Per corroborare la propria decisione, la Corte di appello di Bologna precisava che non solo diritti, spese e onorari erano stati computati in maniera inesatta ma anche che detti importi , atteso che l’avvocato fino al 1988 era un procuratore legale, avrebbero dovuto essere ridotti della metà fino a tale data.
Chiarito che l’attività professionale era consistita nella divisione giudiziale e liberazione di beni propri dell’assistito poi deceduto, sottoposti a procedure esecutive in quanto beni pro indiviso con altri comproprietari destinatari di azioni esecutive e che era stata svolta anche a favore di altre persone facenti parte del nucleo familiare, autonomamente costituite ed estranee al mandato, per la Corte d’Appello nessun compenso poteva essere richiesto per l’attività espletata in favore di questi.
Inoltre, il valore della causa, calcolato sull’intero compendio pari a 5 miliardi di lire, andava rapportato al valore della quota oggetto di divisione (850 milioni di lire)  e a nulla è valso il tentativo di dimostrare la grandiosità dell’attività legale svolta, ritenuta invece modesta in quanto espressasi prevalentemente in via stragiudiziale. 

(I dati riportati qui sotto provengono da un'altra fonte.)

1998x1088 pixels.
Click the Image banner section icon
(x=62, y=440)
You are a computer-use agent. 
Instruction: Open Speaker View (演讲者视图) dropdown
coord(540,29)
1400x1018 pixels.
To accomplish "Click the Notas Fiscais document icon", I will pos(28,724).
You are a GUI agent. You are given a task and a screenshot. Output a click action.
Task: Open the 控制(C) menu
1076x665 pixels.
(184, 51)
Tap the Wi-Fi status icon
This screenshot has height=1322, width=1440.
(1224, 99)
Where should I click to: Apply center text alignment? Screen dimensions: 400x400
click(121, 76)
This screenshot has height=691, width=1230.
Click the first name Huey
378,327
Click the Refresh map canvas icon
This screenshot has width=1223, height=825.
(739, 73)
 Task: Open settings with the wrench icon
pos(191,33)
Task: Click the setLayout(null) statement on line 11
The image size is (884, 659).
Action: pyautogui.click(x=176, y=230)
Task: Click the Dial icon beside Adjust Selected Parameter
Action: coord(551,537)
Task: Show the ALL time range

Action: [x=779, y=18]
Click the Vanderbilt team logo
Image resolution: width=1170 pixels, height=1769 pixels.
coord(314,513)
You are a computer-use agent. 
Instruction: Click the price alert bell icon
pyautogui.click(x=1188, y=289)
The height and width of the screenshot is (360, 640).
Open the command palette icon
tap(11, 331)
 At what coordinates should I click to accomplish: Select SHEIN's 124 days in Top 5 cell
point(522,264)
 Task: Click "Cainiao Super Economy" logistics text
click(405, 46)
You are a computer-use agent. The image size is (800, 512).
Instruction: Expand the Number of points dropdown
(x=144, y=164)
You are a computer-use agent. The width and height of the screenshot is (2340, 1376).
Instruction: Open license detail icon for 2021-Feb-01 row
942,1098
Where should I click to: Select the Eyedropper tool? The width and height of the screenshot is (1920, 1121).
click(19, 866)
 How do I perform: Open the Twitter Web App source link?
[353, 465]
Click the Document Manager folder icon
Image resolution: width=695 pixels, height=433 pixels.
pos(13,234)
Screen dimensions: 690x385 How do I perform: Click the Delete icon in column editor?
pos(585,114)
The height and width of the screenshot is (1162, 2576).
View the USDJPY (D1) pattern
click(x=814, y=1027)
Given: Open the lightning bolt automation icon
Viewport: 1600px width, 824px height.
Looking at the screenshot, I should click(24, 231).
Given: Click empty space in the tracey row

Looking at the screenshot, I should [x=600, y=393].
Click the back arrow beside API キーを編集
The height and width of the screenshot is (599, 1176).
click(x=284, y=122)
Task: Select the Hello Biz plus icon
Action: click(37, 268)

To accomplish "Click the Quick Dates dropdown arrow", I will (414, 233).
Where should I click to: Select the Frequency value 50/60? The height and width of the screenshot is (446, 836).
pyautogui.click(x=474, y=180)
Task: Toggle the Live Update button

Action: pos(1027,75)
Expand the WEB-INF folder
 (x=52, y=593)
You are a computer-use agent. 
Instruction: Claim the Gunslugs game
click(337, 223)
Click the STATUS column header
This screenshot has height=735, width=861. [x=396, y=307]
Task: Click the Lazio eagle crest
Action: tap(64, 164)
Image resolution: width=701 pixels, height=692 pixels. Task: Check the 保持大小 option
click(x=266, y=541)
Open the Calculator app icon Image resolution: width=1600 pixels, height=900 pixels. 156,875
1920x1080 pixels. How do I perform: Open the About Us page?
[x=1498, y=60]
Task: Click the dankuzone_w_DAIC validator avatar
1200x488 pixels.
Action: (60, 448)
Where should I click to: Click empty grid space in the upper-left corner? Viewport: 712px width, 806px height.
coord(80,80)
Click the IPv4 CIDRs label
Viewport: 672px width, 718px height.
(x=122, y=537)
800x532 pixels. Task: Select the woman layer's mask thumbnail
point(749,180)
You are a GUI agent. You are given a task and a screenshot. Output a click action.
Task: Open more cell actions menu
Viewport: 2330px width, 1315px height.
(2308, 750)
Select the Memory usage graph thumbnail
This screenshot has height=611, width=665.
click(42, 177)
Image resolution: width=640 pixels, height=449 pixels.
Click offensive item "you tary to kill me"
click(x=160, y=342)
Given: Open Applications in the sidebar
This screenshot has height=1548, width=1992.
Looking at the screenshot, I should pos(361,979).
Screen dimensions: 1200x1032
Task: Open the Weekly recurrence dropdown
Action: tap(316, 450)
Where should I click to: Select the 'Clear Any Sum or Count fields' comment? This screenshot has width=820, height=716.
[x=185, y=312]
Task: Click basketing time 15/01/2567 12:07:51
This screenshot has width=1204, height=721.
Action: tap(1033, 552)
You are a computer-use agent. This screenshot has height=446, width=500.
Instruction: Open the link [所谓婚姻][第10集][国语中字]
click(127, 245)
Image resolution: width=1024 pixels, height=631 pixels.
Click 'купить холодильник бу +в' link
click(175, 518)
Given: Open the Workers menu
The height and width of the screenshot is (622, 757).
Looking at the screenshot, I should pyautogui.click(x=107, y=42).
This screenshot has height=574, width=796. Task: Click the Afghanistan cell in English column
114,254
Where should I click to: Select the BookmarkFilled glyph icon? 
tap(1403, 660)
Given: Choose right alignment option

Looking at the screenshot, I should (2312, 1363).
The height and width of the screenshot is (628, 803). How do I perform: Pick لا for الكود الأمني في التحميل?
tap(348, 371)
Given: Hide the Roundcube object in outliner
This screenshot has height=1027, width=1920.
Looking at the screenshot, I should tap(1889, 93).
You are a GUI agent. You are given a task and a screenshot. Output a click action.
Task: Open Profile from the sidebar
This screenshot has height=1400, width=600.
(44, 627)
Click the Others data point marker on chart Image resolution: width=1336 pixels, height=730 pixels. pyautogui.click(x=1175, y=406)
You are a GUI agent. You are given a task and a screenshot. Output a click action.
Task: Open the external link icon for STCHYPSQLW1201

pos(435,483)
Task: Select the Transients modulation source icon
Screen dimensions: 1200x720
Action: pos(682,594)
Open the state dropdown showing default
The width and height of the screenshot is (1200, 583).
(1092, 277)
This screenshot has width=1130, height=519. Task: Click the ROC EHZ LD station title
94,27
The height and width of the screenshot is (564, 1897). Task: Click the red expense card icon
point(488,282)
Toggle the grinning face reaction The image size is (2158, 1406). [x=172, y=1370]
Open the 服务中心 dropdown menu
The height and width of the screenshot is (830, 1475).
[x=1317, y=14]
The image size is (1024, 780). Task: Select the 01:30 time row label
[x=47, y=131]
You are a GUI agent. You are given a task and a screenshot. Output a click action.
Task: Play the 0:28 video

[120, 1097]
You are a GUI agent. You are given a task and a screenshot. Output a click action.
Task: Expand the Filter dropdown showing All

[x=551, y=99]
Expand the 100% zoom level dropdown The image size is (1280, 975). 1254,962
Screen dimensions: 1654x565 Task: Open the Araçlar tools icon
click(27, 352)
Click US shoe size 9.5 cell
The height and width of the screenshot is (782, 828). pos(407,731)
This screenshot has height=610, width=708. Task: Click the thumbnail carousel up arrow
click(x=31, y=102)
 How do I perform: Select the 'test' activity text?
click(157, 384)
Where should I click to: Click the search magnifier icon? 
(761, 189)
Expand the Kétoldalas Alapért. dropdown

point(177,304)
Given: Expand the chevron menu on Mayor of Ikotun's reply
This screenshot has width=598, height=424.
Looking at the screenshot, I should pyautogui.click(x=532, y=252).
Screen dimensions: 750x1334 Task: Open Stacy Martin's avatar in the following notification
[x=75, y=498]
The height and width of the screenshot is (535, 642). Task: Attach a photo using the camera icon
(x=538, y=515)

Il successivo ricorso in Cassazione proposto dall’avvocato avverso la citata pronuncia si è fondato su due motivi, a cui i resistenti hanno risposto con un motivo incidentale.
La motivazione della sentenza prende le mosse da una precisazione preliminare , basata sulla eccezione di inammissibilità proposta dagli eredi, la quale viene prontamente risolta rifacendosi alla sentenza delle SS.U.U. n. 19051 del 2010 ai sensi della quale: “Il ricorso scrutinato ai sensi dell’art.360 bis n.1 cod. proc. civ. deve essere rigettato per manifesta infondatezza e non dichiarato inammissibile, se la sentenza impugnata si presenta conforme alla giurisprudenza di legittimità e non vengono prospettati argomenti per modificarla, posto che anche in mancanza , nel ricorso, di argomenti idonei a superare la ragione di diritto cui si è attenuto il giudice del merito, il ricorso potrebbe trovare accoglimento ove, al momento della decisione della Corte, con riguardo alla quale deve essere verificata la corrispondenza tra la decisione impugnata e la giurisprudenza di legittimità, la prima risultasse non più conforme alla seconda nel frattempo mutata”.
I due motivi proposti dalla ricorrente sono stati trattati congiuntamente dalla Corte, la quale, sul primo punto, ha ritenuto che, al fine del computo degli onorari, il valore delle cause vertenti in materia di divisione vada determinato in base al valore della quota o dei supplementi di quota in contestazione, rifacendosi a quanto asserito dall’art. 6 comma 1 del D.M. n. 127 del 2004 il quale deroga ai principi generali del nostro ordinamento in materia di calcolo di onorari ex art.12 cpc (in senso conforme Cass. n. 6785 del 2012). 
Inoltre, le azioni intraprese per la liberazione dei beni, sottoposti a procedure esecutive svoltesi in via stragiudiziale, erano preordinate ad altre attività processuali, dipendenti dal mandato ricevuto e, pertanto, correttamente equiparate ai fini del calcolo del compenso come attività processuale. Infine, in relazione alla supposta violazione dell’art. 5 del Tariffario Professionale, gli onorari possono essere raddoppiati o addirittura quadruplicati ma non per questo devono necessariamente esserlo, come invece pretende la ricorrente. In effetti, la valutazione della particolare o addirittura straordinaria importanza, della complessità, della difficoltà della pratica è rimessa al prudente apprezzamento del giudice di merito , la cui discrezionalità già si esplica nella determinazione del compenso, sulla base dei medesimi parametri, tra i minimi e i massimi stabiliti nella tabella allegata alla tariffa stessa.
D'altronde, del potere discrezionale di stabilire che una controversia si presenti di straordinaria importanza e possa, quindi, anche consentire il raddoppio dei massimi degli onorari, va giustificato ( come in tutti i casi di uso di un potere discrezionale extra ordinem) solo l'esercizio e non anche il mancato esercizio.”
Il ricorso della professionista è stato quindi respinto.